La vieja de atrás
Adriana Aizenberg, en un destacado papel que retrata la soledad y la frustración
A veces la soledad se convierte en una pesada carga difícil de resistir. Ello es, precisamente, lo que le ocurre a Rosa, una anciana colmada de frustraciones. Marcelo, por su parte, un muchacho taciturno y callado que llegó desde su tierra pampeana a Buenos Aires para estudiar, halla aquí algunos trabajos sin ningún futuro trata de graduarse de médico. Ambos son vecinos en el piso de un mismo edificio, pero poco o nada los vincula. Ella, sin embargo, necesita de alguien que le preste atención a sus palabras y que la aleje del televisor que, en definitiva, es su única compañía. Un día, Rosa se decide a hablar con Marcelo y le propone, a cambio de casa y comida, una fluida conversación cotidiana.

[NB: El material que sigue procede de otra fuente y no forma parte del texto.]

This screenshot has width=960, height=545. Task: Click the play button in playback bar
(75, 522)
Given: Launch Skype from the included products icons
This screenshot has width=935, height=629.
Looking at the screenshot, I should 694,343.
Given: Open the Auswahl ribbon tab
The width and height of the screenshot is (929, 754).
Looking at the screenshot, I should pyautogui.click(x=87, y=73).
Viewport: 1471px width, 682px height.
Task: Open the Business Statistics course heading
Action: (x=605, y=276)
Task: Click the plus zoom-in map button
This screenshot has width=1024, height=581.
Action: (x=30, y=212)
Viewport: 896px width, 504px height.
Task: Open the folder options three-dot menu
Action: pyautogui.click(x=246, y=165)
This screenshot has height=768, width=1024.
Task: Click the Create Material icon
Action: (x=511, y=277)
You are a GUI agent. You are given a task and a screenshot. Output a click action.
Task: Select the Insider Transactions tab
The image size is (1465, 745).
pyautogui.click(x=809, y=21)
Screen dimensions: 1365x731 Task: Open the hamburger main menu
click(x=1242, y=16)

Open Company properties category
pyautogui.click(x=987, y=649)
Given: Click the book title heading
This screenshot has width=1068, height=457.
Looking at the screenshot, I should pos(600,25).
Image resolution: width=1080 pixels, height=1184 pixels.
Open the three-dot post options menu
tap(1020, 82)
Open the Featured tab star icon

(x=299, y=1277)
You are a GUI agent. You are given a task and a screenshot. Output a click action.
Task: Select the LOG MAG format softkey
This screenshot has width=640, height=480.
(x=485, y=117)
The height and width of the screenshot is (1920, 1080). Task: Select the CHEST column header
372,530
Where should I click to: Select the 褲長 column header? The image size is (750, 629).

El muchacho, escaso de dinero para pagar el alquiler de su departamento, acepta la proposición de mudarse a la casa de la anciana, y así ambos irán entretejiendo una amistad que, en definitiva, será testigo de la gran distancia que existe entre ellos. La historia, sin duda humana y compasiva, va encaminándose demasiado monótonamente en torno de esos dos seres carentes de cariño, y así la reiteración se apodera bien pronto de este entretejido que el director y guionista Pablo José Meza procuró retratar con simplicidad y ternura. Con una cámara que acierta en algunas de sus escenas, el realizador se dejó tentar por la temática de su film y alargó demasiado algunas situaciones e insertó, casi como una excusa, un frustrado romance de Marcelo.
Con un metraje menor, La vieja de atrás se hubiese convertido en un cálido reflejo de esas dos existencias que, a pesar de todo, se necesitan una a otra. De la historia sobresale netamente la composición de Adriana Aizenberg como esa anciana necesitada de cariño, en tanto que Martín Piroyansky apenas pudo salir indemne de su papel, que sobrelleva con escasa convicción. Los rubros técnicos aportaron calidad a esta entrega que habla de la soledad, aunque lo hace con sopor.